UN-Chemiewaffen-Experte Sellström in Syrien Besonnen trotz Schreckensmeldungen

Die syrische Opposition beschuldigt das Assad-Regime, Hunderte Menschen mit Giftgas getötet zu haben. Der Schwede Åke Sellström leitet das UN-Expertenteam, das den angeblichen Einsatz von Chemiewaffen in Syrien untersuchen soll. Er weiß, dass er auf dieser Mission sehr vorsichtig sein muss.

Von Paul-Anton Krüger

Der Schwede Åke Sellström ist ein besonnener Mann. "Das klingt nach etwas, das wir uns anschauen sollten", sagte der Chef des 20-köpfigen UN-Expertenteams, das in Syrien den angeblichen Einsatz von Chemiewaffen untersuchen soll. Gerade hatte die Opposition einen monströsen Vorwurf gegen das Regime von Baschar al-Assad erhoben: Hunderte Menschen seien bei einer Giftgasattacke in der Nähe von Damaskus umgekommen, berichteten Aktivisten am Mittwoch.

Videos von dem Vorfall kursierten bereits im Internet. Sellström hatte in Syrien Berichte im Fernsehen über den Vorfall gesehen. Es ist die hohe Zahl der angeblich Getöteten und Verletzten, die den Chemiewaffenexperten aufhorchen lassen. Sie würde passen zu einem militärischen Einsatz von Nervenkampfstoffen.

Die professionelle Vorsicht bei der Bewertung der neuen Schreckensmeldungen dürfte aber noch einen anderen Grund haben: Sellström und sein Team können sich nicht einfach auf den Weg ins Kampfgebiet machen, um die Anschuldigungen zu untersuchen, obwohl sie seit Sonntag in Syrien einsatzbereit sind. Sie sind gebunden an ein striktes Mandat. Diesem Mandat zufolge sollen sie an drei vorab festgelegten Orten untersuchen, ob Chemiewaffen eingesetzt worden sind.
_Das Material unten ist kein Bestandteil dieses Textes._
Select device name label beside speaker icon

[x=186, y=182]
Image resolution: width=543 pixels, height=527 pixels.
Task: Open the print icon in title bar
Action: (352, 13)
Kein Urteil dürfen sie abgeben über die Frage, wer die chemische Munition verschossen haben könnte.

Mission nach dem Golfkrieg

Die Regeln haben die UN in zähen und vertraulichen Verhandlungen mit dem Regime vereinbart. Zwar kann sich jedes UN-Mitglied an Generalsekretär Ban Ki Moon mit der Bitte um eine neue Untersuchung wenden. Eine Erweiterung des Mandats ist aber abhängig von der Einwilligung der syrischen Regierung. Allenfalls der Sicherheitsrat der Vereinten Nationen könnte Damaskus rechtsverbindlich auffordern, eine Inspektion zuzulassen. Bisher aber hat Russland noch jeden Vorstoß zuverlässig verhindert.

Sellström, der sich 1975 an der Universität Göteborg im Fach Histologie habilitiert hat, kennt sich nicht nur mit chemischen Kampfstoffen aus. Auch die Funktionsweise und die Schwächen der Gremien bei den Vereinten Nationen sind ihm hinlänglich bekannt. Von 1994 bis zum Jahr 2000 arbeitete er als Chefinspektor für die vom UN-Sicherheitsrat eingesetzte Sonderkommission, die nach Ende des ersten Golfkriegs 1991 die Zerstörung aller chemischen und biologischen Waffen im Irak überwachte. Später organisierte er dann die Nachfolgemission Unmovic, die sicherstellen sollte, dass Iraks Diktator Saddam Hussein nicht erneut Massenvernichtungswaffen produzierte.

Seit 2006 hatte er maßgeblich daran mitgewirkt, in der nordostschwedischen Stadt Umeå das European CBRNE Center aufzubauen, ein Forschungsinstitut unter Beteiligung der schwedischen Streitkräfte, das sich mit Sicherheitsfragen beschäftigt, die mit chemischen, biologischen, radioaktiven, nuklearen und explosiven Stoffen zusammenhängen. Dafür steht das Kürzel CBRNE.